**Problem requirements:** Among the entries that follow, the required portion opens with the line containing "This screenshot has height=720, width=900." and closes with the line containing "Save video using". Give that portion again exactly, and nothing else.

- - -

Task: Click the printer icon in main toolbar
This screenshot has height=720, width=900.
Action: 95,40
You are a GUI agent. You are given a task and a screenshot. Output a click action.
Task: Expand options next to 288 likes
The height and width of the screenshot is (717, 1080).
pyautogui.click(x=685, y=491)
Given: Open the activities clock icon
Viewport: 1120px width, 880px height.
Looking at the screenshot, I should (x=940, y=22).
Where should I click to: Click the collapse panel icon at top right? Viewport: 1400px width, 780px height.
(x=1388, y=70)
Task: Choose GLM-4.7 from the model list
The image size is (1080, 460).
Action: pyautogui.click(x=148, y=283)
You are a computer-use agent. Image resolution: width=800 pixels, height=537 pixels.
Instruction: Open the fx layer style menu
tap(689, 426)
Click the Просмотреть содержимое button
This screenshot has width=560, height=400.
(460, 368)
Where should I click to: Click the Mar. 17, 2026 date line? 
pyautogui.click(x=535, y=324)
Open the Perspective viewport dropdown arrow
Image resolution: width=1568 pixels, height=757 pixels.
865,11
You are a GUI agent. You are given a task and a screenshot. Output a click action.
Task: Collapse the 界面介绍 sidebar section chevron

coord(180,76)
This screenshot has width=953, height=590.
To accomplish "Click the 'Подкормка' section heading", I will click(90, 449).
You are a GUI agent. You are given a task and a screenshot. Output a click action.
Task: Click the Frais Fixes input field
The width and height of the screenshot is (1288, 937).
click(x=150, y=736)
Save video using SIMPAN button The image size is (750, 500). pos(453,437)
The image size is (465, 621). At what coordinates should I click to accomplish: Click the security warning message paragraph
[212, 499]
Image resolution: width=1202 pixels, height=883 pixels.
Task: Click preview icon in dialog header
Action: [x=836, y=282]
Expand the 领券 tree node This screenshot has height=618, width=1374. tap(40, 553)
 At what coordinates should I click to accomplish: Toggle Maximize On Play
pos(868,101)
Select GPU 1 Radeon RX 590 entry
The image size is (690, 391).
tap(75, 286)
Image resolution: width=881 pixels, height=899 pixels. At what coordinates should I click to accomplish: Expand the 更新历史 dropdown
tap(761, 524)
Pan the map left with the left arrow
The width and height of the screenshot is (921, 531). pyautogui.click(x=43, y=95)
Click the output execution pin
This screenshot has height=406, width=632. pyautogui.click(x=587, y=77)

- - -

**Response area:**
This screenshot has height=720, width=900.
Action: 95,40
You are a GUI agent. You are given a task and a screenshot. Output a click action.
Task: Expand options next to 288 likes
The height and width of the screenshot is (717, 1080).
pyautogui.click(x=685, y=491)
Given: Open the activities clock icon
Viewport: 1120px width, 880px height.
Looking at the screenshot, I should (x=940, y=22).
Where should I click to: Click the collapse panel icon at top right? Viewport: 1400px width, 780px height.
(x=1388, y=70)
Task: Choose GLM-4.7 from the model list
The image size is (1080, 460).
Action: pyautogui.click(x=148, y=283)
You are a computer-use agent. Image resolution: width=800 pixels, height=537 pixels.
Instruction: Open the fx layer style menu
tap(689, 426)
Click the Просмотреть содержимое button
This screenshot has width=560, height=400.
(460, 368)
Where should I click to: Click the Mar. 17, 2026 date line? 
pyautogui.click(x=535, y=324)
Open the Perspective viewport dropdown arrow
Image resolution: width=1568 pixels, height=757 pixels.
865,11
You are a GUI agent. You are given a task and a screenshot. Output a click action.
Task: Collapse the 界面介绍 sidebar section chevron

coord(180,76)
This screenshot has width=953, height=590.
To accomplish "Click the 'Подкормка' section heading", I will click(90, 449).
You are a GUI agent. You are given a task and a screenshot. Output a click action.
Task: Click the Frais Fixes input field
The width and height of the screenshot is (1288, 937).
click(x=150, y=736)
Save video using SIMPAN button The image size is (750, 500). pos(453,437)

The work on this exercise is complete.